Exercise goal
Copy the lines below verbatim, beginning with the line that includes "Task: Click into" and continuing to the end; leave out everything before it.
::::::::::
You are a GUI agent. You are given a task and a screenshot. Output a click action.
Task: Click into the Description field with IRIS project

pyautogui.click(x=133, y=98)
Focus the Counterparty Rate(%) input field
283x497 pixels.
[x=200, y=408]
::::::::::
Answer for the task
Task: Click into the Description field with IRIS project

pyautogui.click(x=133, y=98)
Focus the Counterparty Rate(%) input field
283x497 pixels.
[x=200, y=408]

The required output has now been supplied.